### [STATED GOAL]
Copy the stretch of the listing from the line containing "This screenshot has" through the end of the listing, switching "Settings" to "Profile" and keeping everything else the same. Leave the pictures out.
------------------------
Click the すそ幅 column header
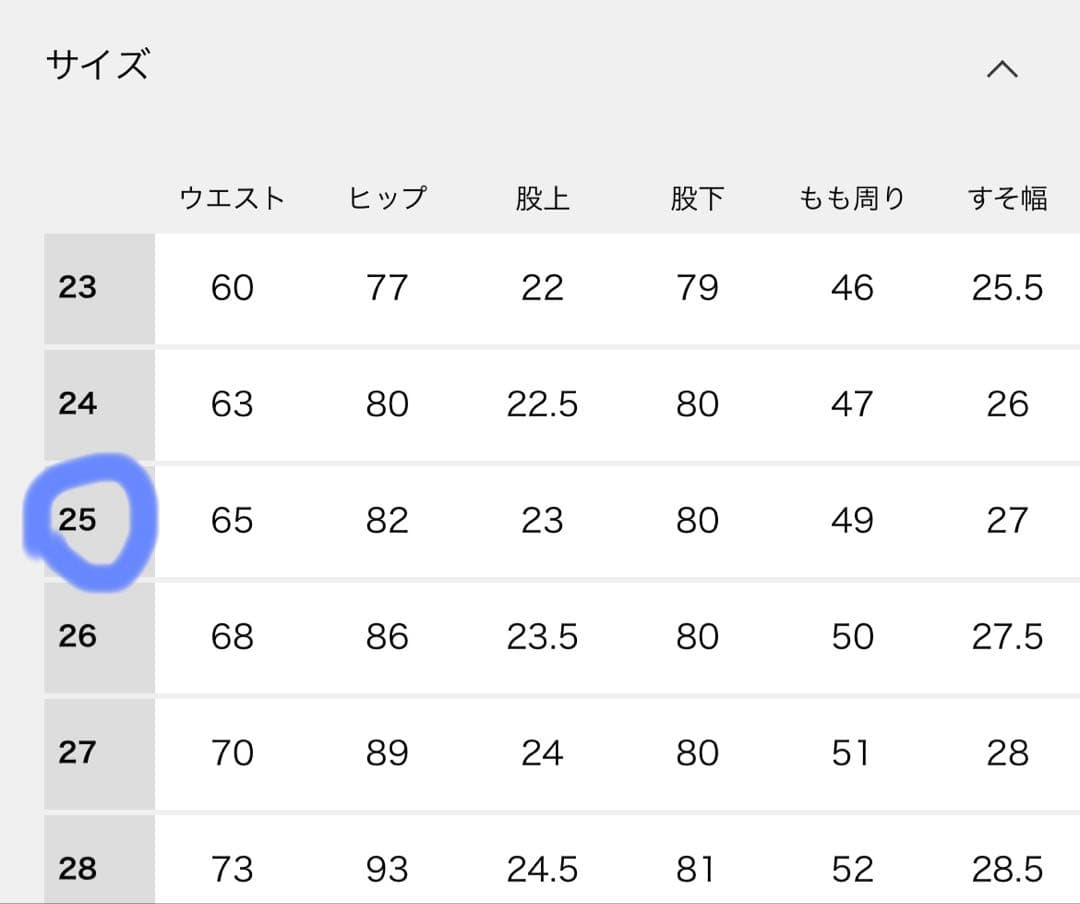The height and width of the screenshot is (904, 1080). click(x=1008, y=198)
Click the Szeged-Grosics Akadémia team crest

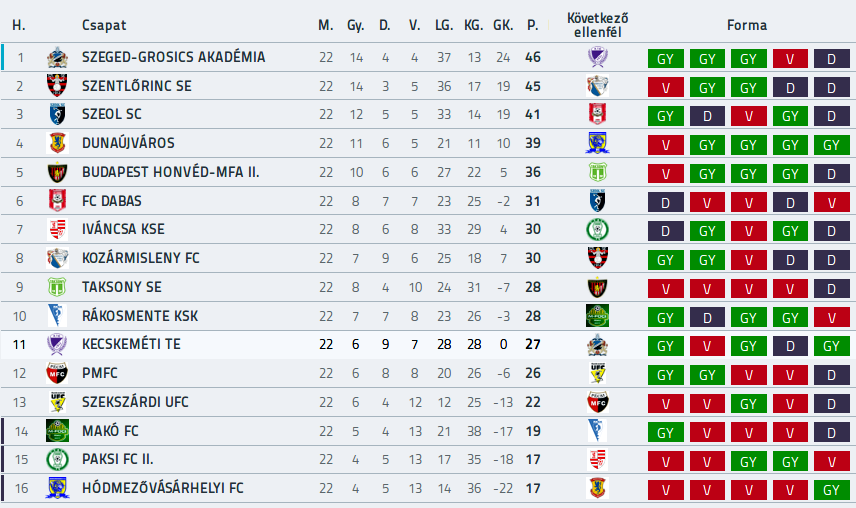[57, 57]
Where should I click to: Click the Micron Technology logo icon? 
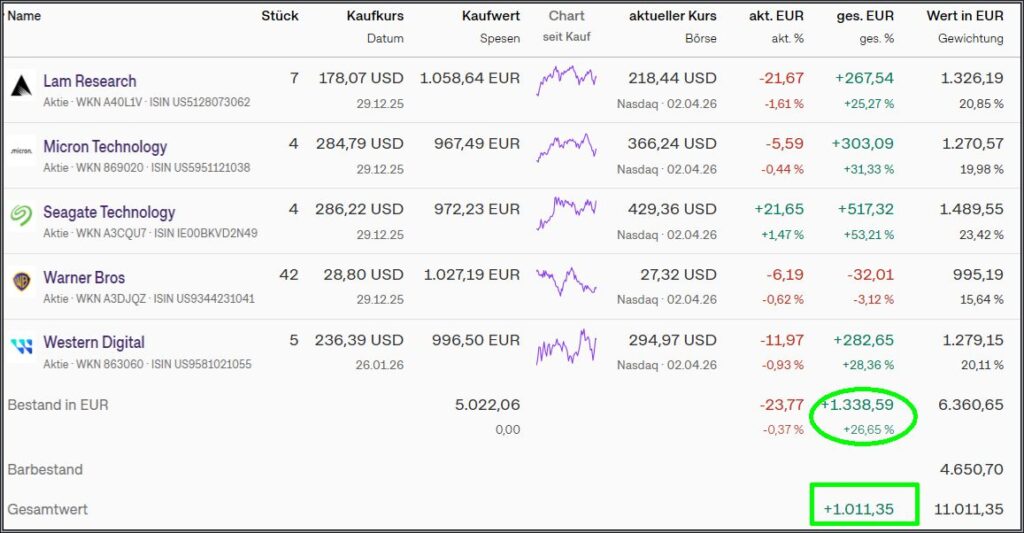click(22, 151)
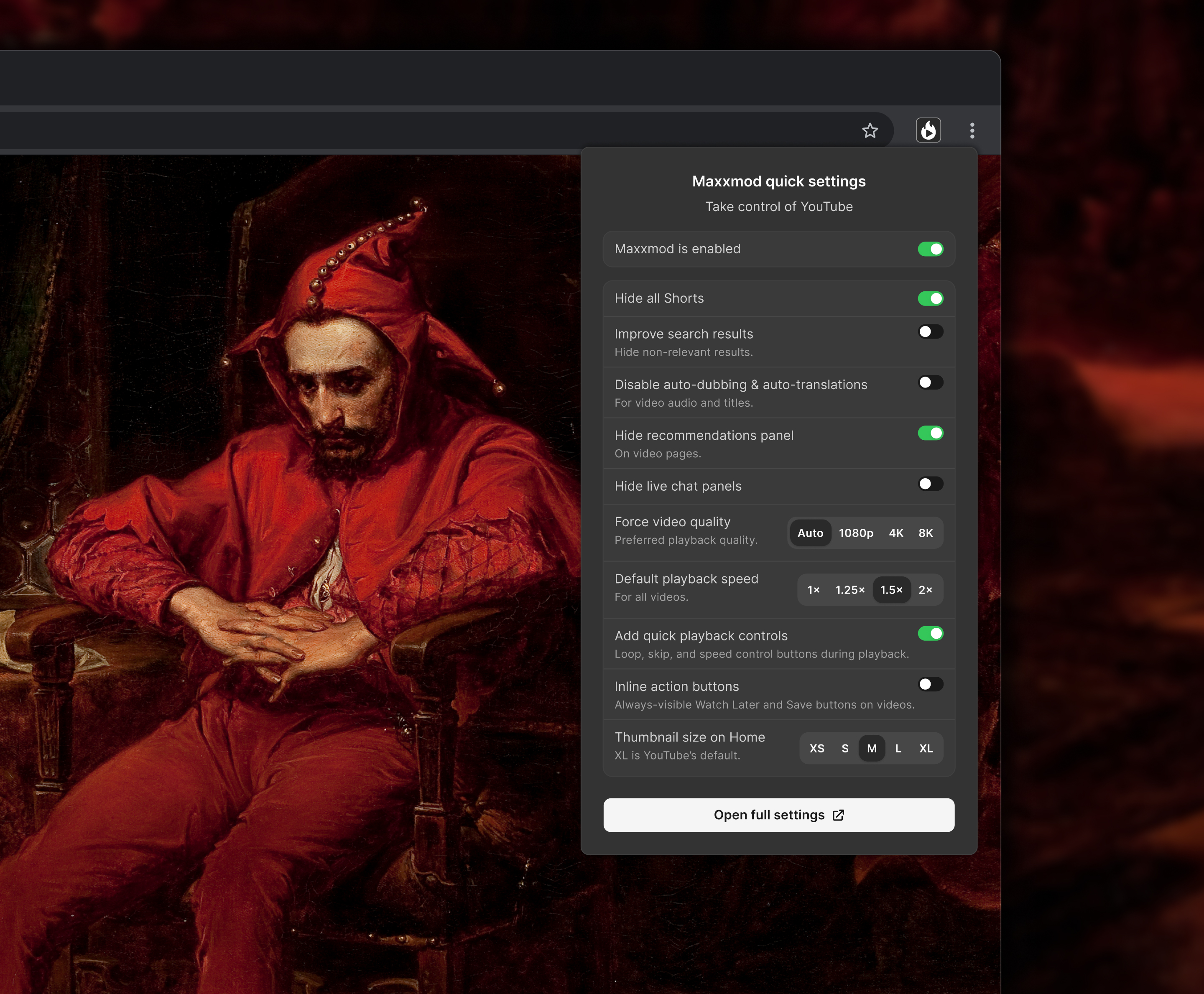The height and width of the screenshot is (994, 1204).
Task: Choose 8K forced video quality
Action: (926, 533)
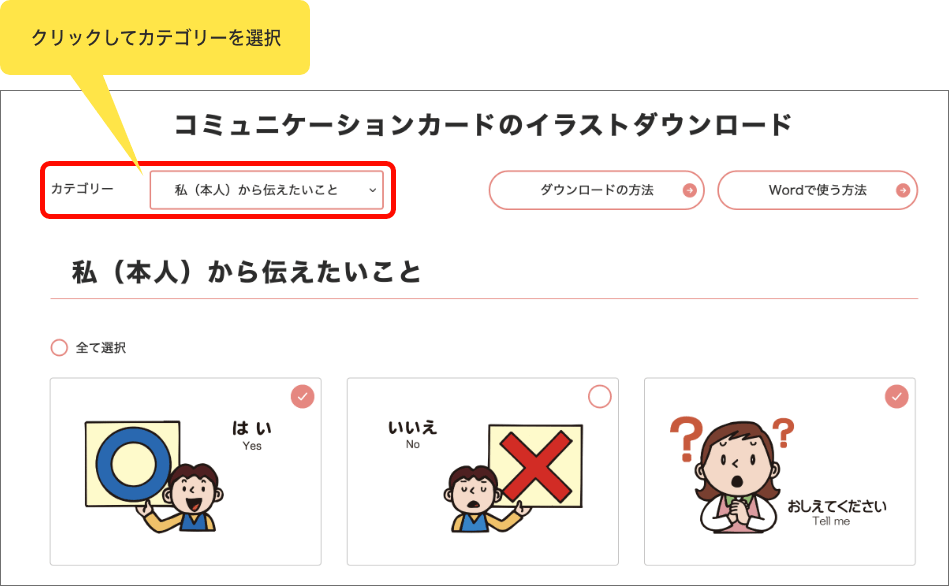Click the 全て選択 label text
The image size is (949, 586).
tap(100, 348)
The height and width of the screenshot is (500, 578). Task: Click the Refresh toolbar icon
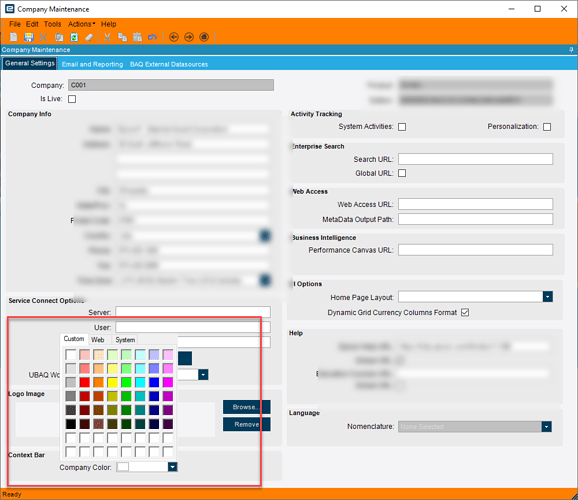pyautogui.click(x=74, y=37)
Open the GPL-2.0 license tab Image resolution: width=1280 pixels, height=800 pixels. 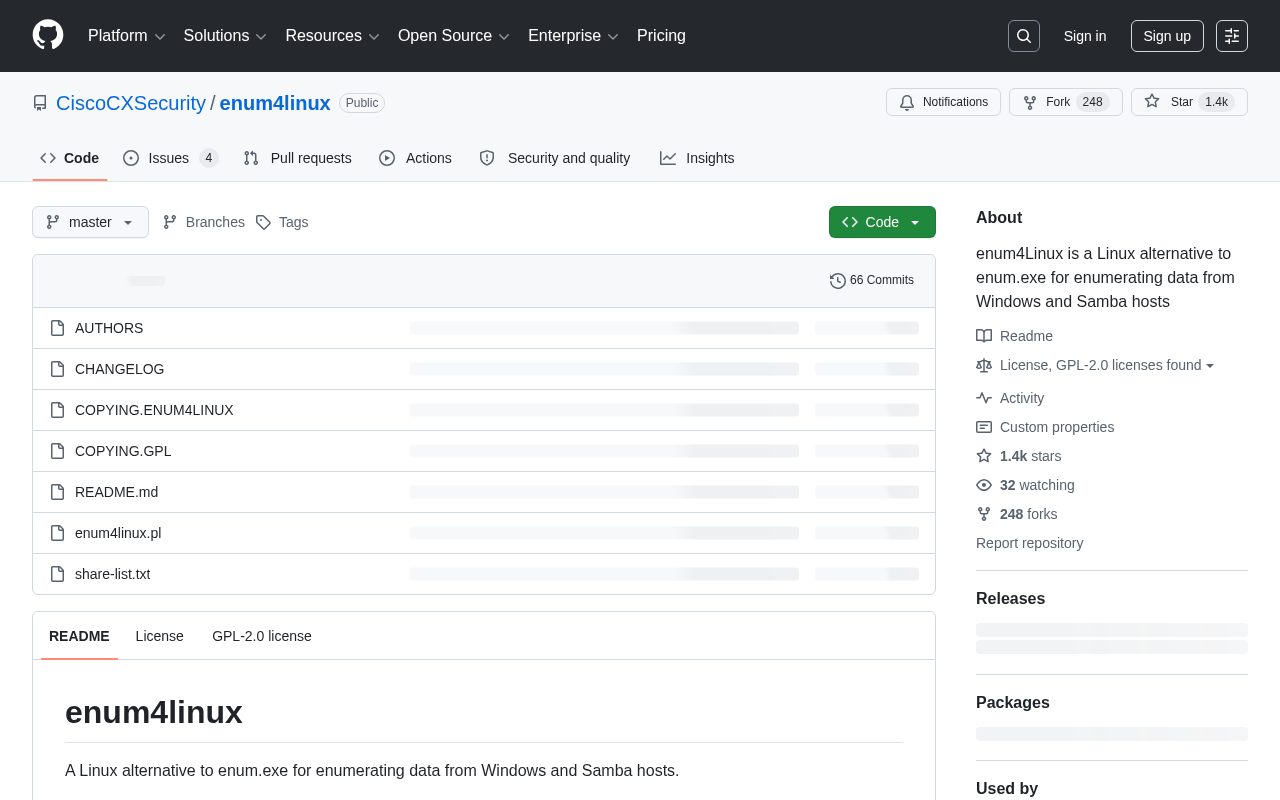[262, 636]
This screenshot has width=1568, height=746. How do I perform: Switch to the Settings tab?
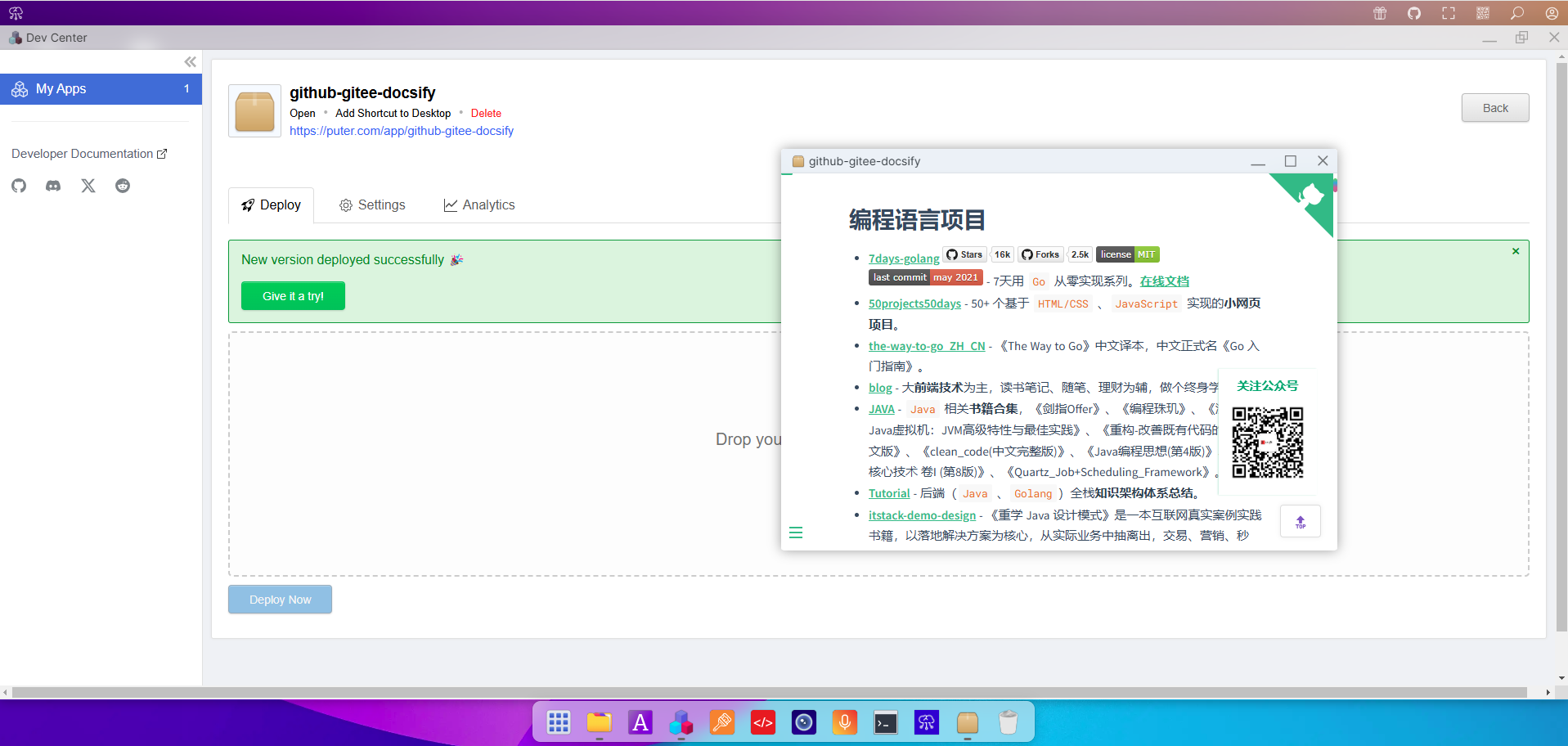click(x=372, y=205)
------------------------
### [REPLY TO THE EXERCISE]
This screenshot has width=1568, height=746. How do I perform: Switch to the Profile tab?
click(x=372, y=205)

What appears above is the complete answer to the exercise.